O Sindicato Independente dos Médicos (SIM) manifestou-se hoje favorável a mudanças na área da Emergência Médica, afirmando que há uma "campanha orquestrada de desinformação" sobre a carreira de Técnicos de Emergência Pré-Hospitalar (TEPH).

O SIM, em comunicado, contraria posições da Ordem dos Enfermeiros (OE) sobre a alegada intenção do Ministério da Saúde de querer atribuir a técnicos do Instituto Nacional de Emergência Médica (INEM) competências de médicos e enfermeiros.

Ao contrário, o SIM diz que é "positivo e fulcral" o avanço, e diz que a polémica e resistência à mudança é fruto de "desinformação", "interesses instalados" e "uma agenda corporativista" sem fundamente técnico e científico.

"É com preocupação que constatamos que é colocado em causa publica e juridicamente o trabalho da Ordem dos Médicos e do seu Conselho Nacional Executivo (que aprovou a formação e atuação dos TEPH em 2012 e novamente em 2018) por parte da Ordem dos Enfermeiros", diz-se no comunicado.

"O SIM opõe-se claramente a qualquer tentativa que possa visar travar esta evolução do Sistema de Emergência e substituir o atual modelo em vigor, baseado no Médico do CODU/ VMER e Helicóptero/ por um modelo baseado no Enfermeiro em Ambulâncias de Suporte Imediato de Vida (SIV)", adianta o sindicato dos médicos.

Entende o SIM, no comunicado, que o atual sistema de emergência médica, em que mais de 80% do socorro é feito por tripulantes de ambulância voluntários "com 210 horas de formação", deve ser substituído pela "profissionalização do socorro" e por uma rede de "profissionais devidamente treinados".

O plano formativo e atuações previstas dos TEPH tem vantagens como a profissionalização, o aumento da formação, a estrita supervisão, coordenação e formação por médicos, e "ganhos na saúde".
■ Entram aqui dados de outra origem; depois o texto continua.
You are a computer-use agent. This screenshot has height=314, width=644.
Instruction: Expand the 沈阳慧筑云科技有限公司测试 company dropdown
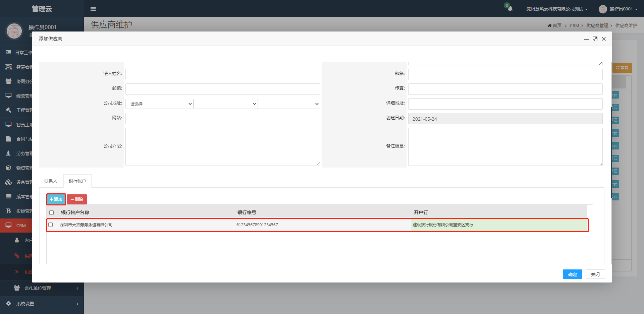pos(556,9)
Mas o sindicato alerta que é preciso também um reforço do quadro médico do INEM e implementação de uma carreira médica no INEM, a contratação de médicos para os Centros de Orientação de Doentes Urgentes (CODU), e o aumento da rede de Viaturas Médicas de Emergência e Reanimação (VMER), entre outras medidas.

Garante ainda o SIM que os TEPH "não vão substituir de forma alguma médicos ou outros licenciados na emergência médica" mas sim "preencher um vazio nacional" que, por exemplo, levou a que no ano passado dezenas de queimados dos incêndios tivessem chegado às urgências "sem qualquer analgesia, em agonia e sofrimento".

Só no primeiro trimestre deste ano, diz o SIM, mais de 6.000 doentes que exigiriam presença médica não fora socorridos por médicos.

Em abril a bastonária da Ordem dos Enfermeiros, Ana Rita Cavaco, escreveu aos autarcas de todo o país a alertá-los para mudanças na emergência médica por razões economicistas que iriam por em risco "a vida de todos".

A bastonária afirmava-se em choque com o que dizia ser a intenção de dar competências exclusivas de médicos e enfermeiros aos TEPH.